→ Instructions to follow
Please write out the listing exactly, with nothing altered.

→ Data for review
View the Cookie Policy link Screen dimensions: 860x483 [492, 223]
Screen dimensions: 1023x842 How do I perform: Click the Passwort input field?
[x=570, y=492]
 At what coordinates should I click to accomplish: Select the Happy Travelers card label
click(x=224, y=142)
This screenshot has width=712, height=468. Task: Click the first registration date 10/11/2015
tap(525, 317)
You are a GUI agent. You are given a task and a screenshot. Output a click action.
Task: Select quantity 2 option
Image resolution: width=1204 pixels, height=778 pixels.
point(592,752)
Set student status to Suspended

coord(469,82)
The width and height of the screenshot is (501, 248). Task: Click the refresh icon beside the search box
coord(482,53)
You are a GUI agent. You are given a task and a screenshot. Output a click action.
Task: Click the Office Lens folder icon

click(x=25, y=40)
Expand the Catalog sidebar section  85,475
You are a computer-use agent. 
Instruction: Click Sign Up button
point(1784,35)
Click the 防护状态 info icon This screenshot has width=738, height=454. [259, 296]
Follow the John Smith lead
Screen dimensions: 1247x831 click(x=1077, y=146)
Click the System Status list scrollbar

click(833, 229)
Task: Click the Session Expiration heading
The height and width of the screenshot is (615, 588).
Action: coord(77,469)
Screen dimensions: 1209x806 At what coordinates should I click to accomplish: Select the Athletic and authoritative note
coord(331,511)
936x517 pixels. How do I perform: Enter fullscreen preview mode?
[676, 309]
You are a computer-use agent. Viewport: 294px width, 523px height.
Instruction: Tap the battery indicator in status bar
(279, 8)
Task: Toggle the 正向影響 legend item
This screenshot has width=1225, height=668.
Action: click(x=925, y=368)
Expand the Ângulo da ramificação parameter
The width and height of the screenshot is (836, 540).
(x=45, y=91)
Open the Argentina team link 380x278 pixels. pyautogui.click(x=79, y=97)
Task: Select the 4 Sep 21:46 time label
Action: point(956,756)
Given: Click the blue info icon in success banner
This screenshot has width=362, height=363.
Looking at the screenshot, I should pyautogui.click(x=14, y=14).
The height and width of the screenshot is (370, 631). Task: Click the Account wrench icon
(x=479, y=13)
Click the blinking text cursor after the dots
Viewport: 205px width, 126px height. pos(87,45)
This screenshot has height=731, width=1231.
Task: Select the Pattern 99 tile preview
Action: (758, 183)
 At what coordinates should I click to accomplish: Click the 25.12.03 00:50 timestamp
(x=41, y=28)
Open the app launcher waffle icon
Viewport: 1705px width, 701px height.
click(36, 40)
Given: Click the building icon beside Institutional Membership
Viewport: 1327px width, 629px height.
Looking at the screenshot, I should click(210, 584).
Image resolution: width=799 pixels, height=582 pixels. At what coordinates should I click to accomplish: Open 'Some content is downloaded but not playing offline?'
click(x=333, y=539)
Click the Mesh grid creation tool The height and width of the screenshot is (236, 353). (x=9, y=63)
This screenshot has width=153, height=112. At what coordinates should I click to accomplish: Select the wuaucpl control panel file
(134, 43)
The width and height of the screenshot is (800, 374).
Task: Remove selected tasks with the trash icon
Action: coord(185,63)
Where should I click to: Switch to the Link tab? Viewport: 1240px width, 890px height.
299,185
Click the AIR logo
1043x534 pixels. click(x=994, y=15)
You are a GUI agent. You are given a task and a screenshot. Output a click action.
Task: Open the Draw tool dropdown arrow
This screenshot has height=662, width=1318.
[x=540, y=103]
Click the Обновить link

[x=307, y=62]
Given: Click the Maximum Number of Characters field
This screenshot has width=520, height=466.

→ Result below
View the Cookie Policy link Screen dimensions: 860x483 [492, 223]
Screen dimensions: 1023x842 How do I perform: Click the Passwort input field?
[x=570, y=492]
 At what coordinates should I click to accomplish: Select the Happy Travelers card label
click(x=224, y=142)
This screenshot has width=712, height=468. Task: Click the first registration date 10/11/2015
tap(525, 317)
You are a GUI agent. You are given a task and a screenshot. Output a click action.
Task: Select quantity 2 option
Image resolution: width=1204 pixels, height=778 pixels.
point(592,752)
Set student status to Suspended

coord(469,82)
The width and height of the screenshot is (501, 248). Task: Click the refresh icon beside the search box
coord(482,53)
You are a GUI agent. You are given a task and a screenshot. Output a click action.
Task: Click the Office Lens folder icon

click(x=25, y=40)
Expand the Catalog sidebar section  85,475
You are a computer-use agent. 
Instruction: Click Sign Up button
point(1784,35)
Click the 防护状态 info icon This screenshot has width=738, height=454. [259, 296]
Follow the John Smith lead
Screen dimensions: 1247x831 click(x=1077, y=146)
Click the System Status list scrollbar

click(833, 229)
Task: Click the Session Expiration heading
The height and width of the screenshot is (615, 588).
Action: coord(77,469)
Screen dimensions: 1209x806 At what coordinates should I click to accomplish: Select the Athletic and authoritative note
coord(331,511)
936x517 pixels. How do I perform: Enter fullscreen preview mode?
[676, 309]
You are a computer-use agent. Viewport: 294px width, 523px height.
Instruction: Tap the battery indicator in status bar
(279, 8)
Task: Toggle the 正向影響 legend item
This screenshot has width=1225, height=668.
Action: click(x=925, y=368)
Expand the Ângulo da ramificação parameter
The width and height of the screenshot is (836, 540).
(x=45, y=91)
Open the Argentina team link 380x278 pixels. pyautogui.click(x=79, y=97)
Task: Select the 4 Sep 21:46 time label
Action: point(956,756)
Given: Click the blue info icon in success banner
This screenshot has width=362, height=363.
Looking at the screenshot, I should pyautogui.click(x=14, y=14).
The height and width of the screenshot is (370, 631). Task: Click the Account wrench icon
(x=479, y=13)
Click the blinking text cursor after the dots
Viewport: 205px width, 126px height. pos(87,45)
This screenshot has height=731, width=1231.
Task: Select the Pattern 99 tile preview
Action: (758, 183)
 At what coordinates should I click to accomplish: Click the 25.12.03 00:50 timestamp
(x=41, y=28)
Open the app launcher waffle icon
Viewport: 1705px width, 701px height.
click(36, 40)
Given: Click the building icon beside Institutional Membership
Viewport: 1327px width, 629px height.
Looking at the screenshot, I should click(210, 584).
Image resolution: width=799 pixels, height=582 pixels. At what coordinates should I click to accomplish: Open 'Some content is downloaded but not playing offline?'
click(x=333, y=539)
Click the Mesh grid creation tool The height and width of the screenshot is (236, 353). (x=9, y=63)
This screenshot has width=153, height=112. At what coordinates should I click to accomplish: Select the wuaucpl control panel file
(134, 43)
The width and height of the screenshot is (800, 374).
Task: Remove selected tasks with the trash icon
Action: coord(185,63)
Where should I click to: Switch to the Link tab? Viewport: 1240px width, 890px height.
299,185
Click the AIR logo
1043x534 pixels. click(x=994, y=15)
You are a GUI agent. You are given a task and a screenshot. Output a click action.
Task: Open the Draw tool dropdown arrow
This screenshot has height=662, width=1318.
[x=540, y=103]
Click the Обновить link

[x=307, y=62]
Given: Click the Maximum Number of Characters field
This screenshot has width=520, height=466.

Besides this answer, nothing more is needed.